On the eighth floor of the Labor Department's building on 6th Street NW sits a burly, balding, bearded man who has been the spokesman for the government's job training programs for more than 25 years.
When you want some statistics on unemployment insurance or job training, everyone in town knows that the thing to do is to "call Jack."
But what they often don't know is that Jack Hashian is also a novelist: of history, blood and intrigue.
For years the undercover writer of a well-known mystery series, which by contract he is still forbidden to identify, Hashian went public last fall and wrote his first novel under his own name.
The head of public affairs for the Employment and Training Administration was born in Boston, but as a youth he listened to his father's tales of the Turkish violence against Armenians in the early part of the century.
Now he has distilled those stories, backed up by his readings of British Foreign Office reports on Turkey written by historian Arnold J. Toynbee, into a historical novel, "Mamigon."
Opening in an Armenian village in Anatolia in July, 1915, the novel details the struggles and adventures of Mamigon, a giant Armenian warrior who sees 23 members of his family killed in a Turkish raid on his village.
It ends on the streets of Boston, where the hero has settled and pursued his quest for revenge in this country.
"The theme of the book is that hate is a waste of time," said Hashian, referring to recent acts of Armenian counterterrorism that he regards as fruitless. "The terrorists are killing Turks today that are as innocent as the Mamigon's Armenian family was in 1915."
The former Boston newspaperman is the chief press spokesman for a cluster of programs, including the giant unemployment insurance program and the U.S. job service, a network of public employment offices all over the country, as well as the government's job training programs, including the old Comprehensive Employment and Training Act program, the Job Corps and the new Job Training Partnership Act program.
During the days when the public service jobs program was being criticized for alleged mismanagement, Hashian had to take a lot of heat from reporters. But he handles such confrontations with good spirits and gives as well as he gets.

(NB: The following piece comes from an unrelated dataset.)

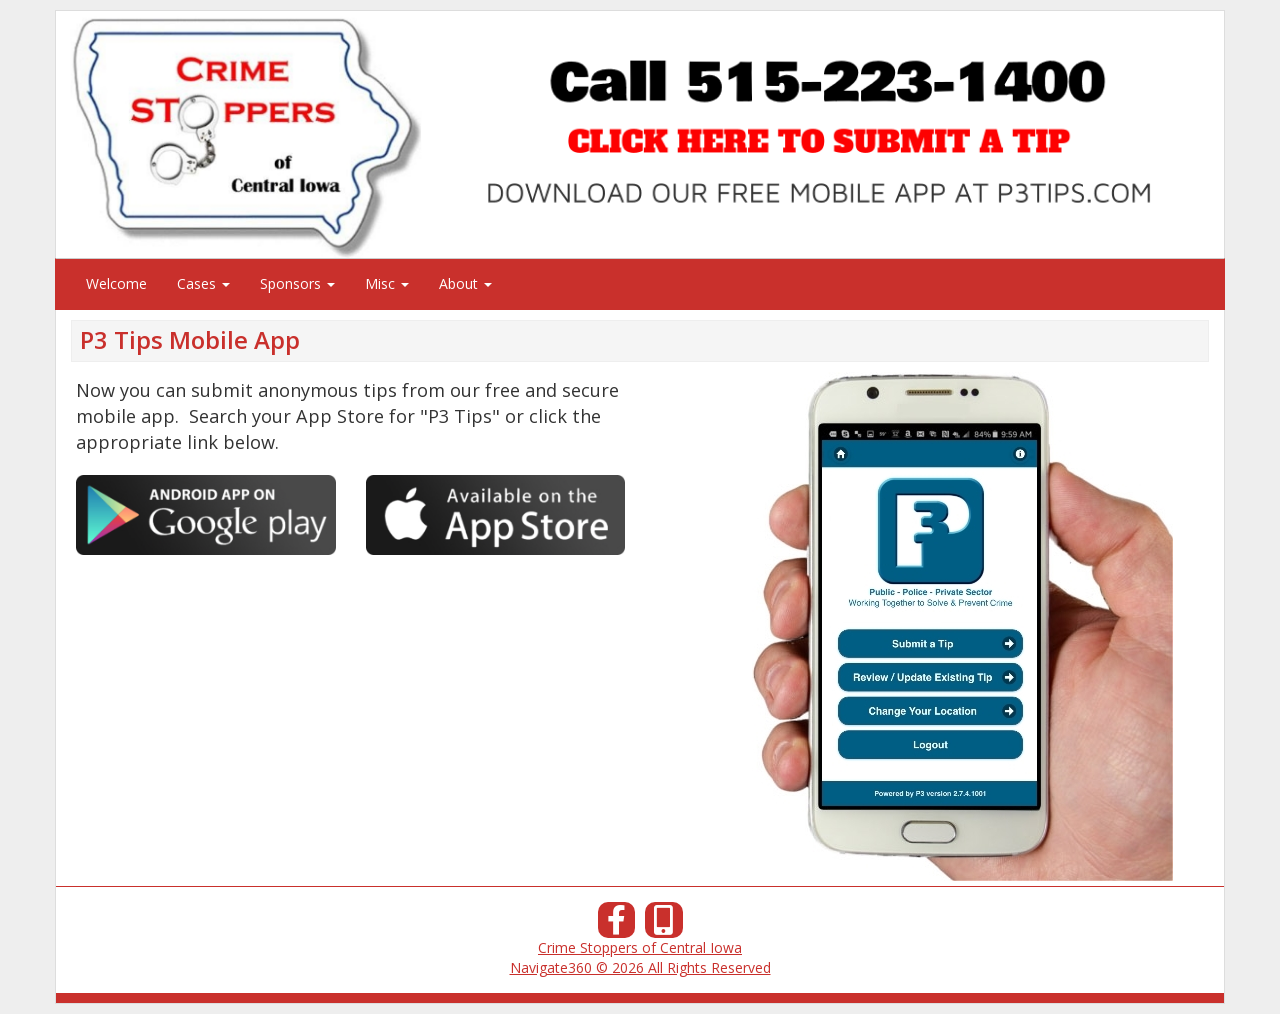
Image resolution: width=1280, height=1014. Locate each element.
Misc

People around his office have known he was a novelist for about 10 years, but they have never revealed the name under which he has written and sold millions of books.
How does someone who is usually in his office by 6 a.m. combine novels with government flackery?

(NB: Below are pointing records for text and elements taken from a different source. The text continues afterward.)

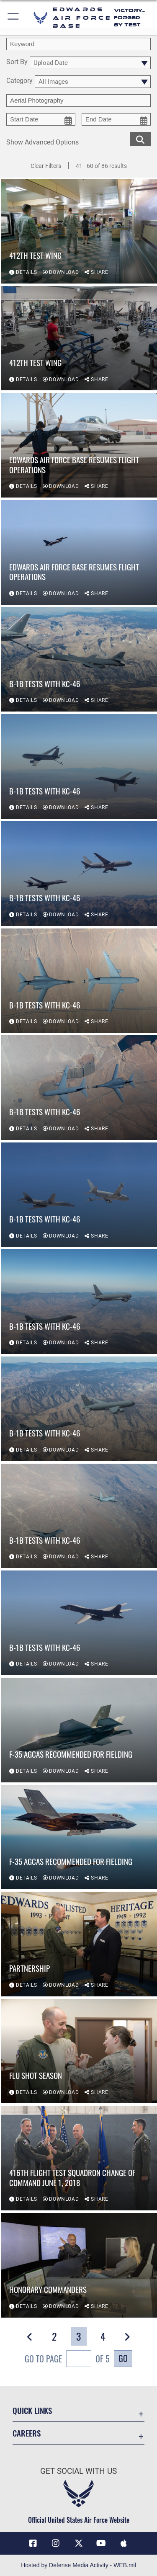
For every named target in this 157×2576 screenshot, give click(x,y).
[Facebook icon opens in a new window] (33, 2543)
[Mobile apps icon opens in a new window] (124, 2543)
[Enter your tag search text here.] (78, 100)
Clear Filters (46, 165)
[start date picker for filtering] (40, 119)
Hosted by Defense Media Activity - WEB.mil (78, 2565)
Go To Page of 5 (67, 2359)
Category (19, 81)
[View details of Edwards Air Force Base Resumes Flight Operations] (79, 445)
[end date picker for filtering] (116, 119)
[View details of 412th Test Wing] (79, 231)
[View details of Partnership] (79, 1944)
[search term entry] (78, 44)
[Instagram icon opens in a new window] (55, 2543)
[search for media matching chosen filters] (140, 138)
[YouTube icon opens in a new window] (101, 2543)
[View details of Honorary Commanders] (79, 2265)
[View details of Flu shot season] (79, 2051)
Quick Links (32, 2410)
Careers (27, 2433)
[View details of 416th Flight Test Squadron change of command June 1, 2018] (79, 2158)
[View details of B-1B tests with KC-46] (79, 659)
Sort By (17, 62)
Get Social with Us (78, 2471)
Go (123, 2358)
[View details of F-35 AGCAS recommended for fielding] (79, 1730)
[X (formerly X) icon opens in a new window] (78, 2543)
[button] (13, 18)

Self-discipline is the answer, he says, learned from William Saroyan, a distant cousin, who told him, "The only way to write, kid, is to sit down and plant your rear on a chair in front of a typewriter and keep working and don't move."
So Hashian goes home each night, eats and watches TV from 6 to 9, then writes until midnight six nights a week. That determination has produced 21 novels, the first 17 of which--about the American Indian wars and the War of 1812-- never were published.
Since then, he's done better. Two mysteries and a manhunt novel sold well and made quite a bit of money for him.
He could retire on his earnings from his books, but he doesn't plan to for a while. He's only 57, and besides, "I need a structured existence," he says, recalling how he worked on two New England papers, one in the morning, the other in the afternoon, simultaneously, as a young man.
But eventually, he says he wants to go to Maine and spend the rest of his life writing more novels. Right now he's writing another thriller under his own name, this one about the Panama Canal. It's due out next spring.